Segment Start: Exercise inputs
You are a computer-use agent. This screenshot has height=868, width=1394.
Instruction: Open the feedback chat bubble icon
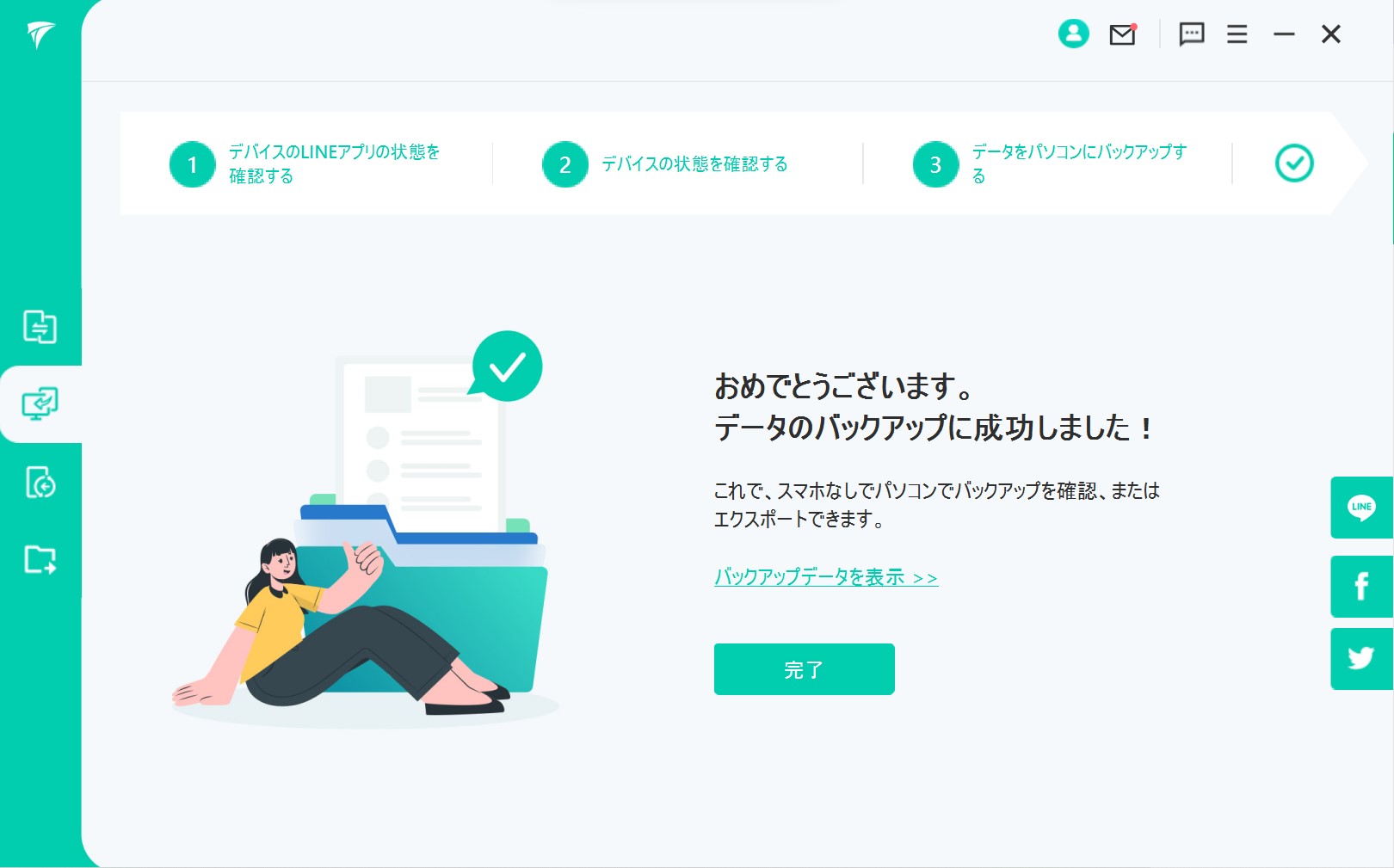(1192, 34)
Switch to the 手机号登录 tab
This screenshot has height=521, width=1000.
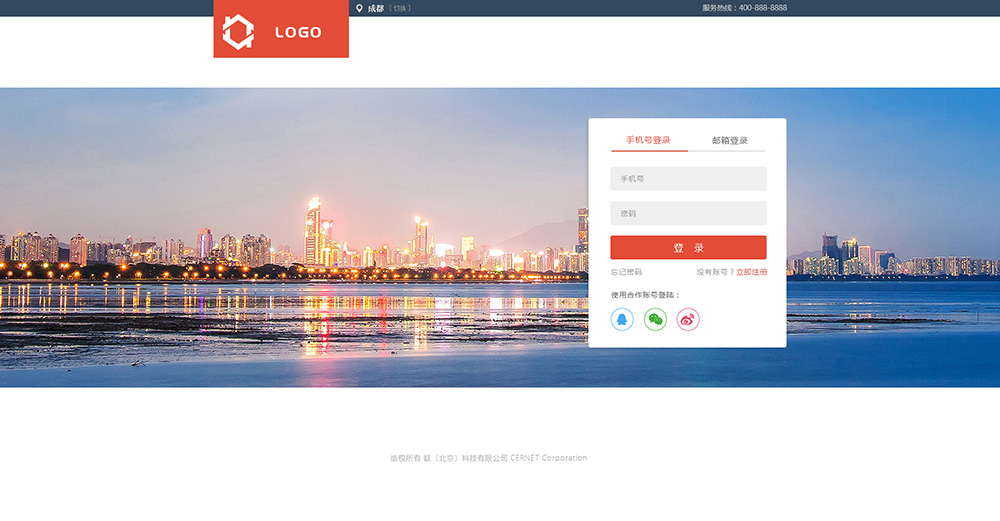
Segment End: Exercise inputs
# Work item
All entries must be output exactly as they stand, and every picture must be left out.

# Task answer
You are a computer-use agent. This screenshot has height=868, width=1394.
Instruction: Open the feedback chat bubble icon
(1192, 34)
Switch to the 手机号登录 tab
This screenshot has height=521, width=1000.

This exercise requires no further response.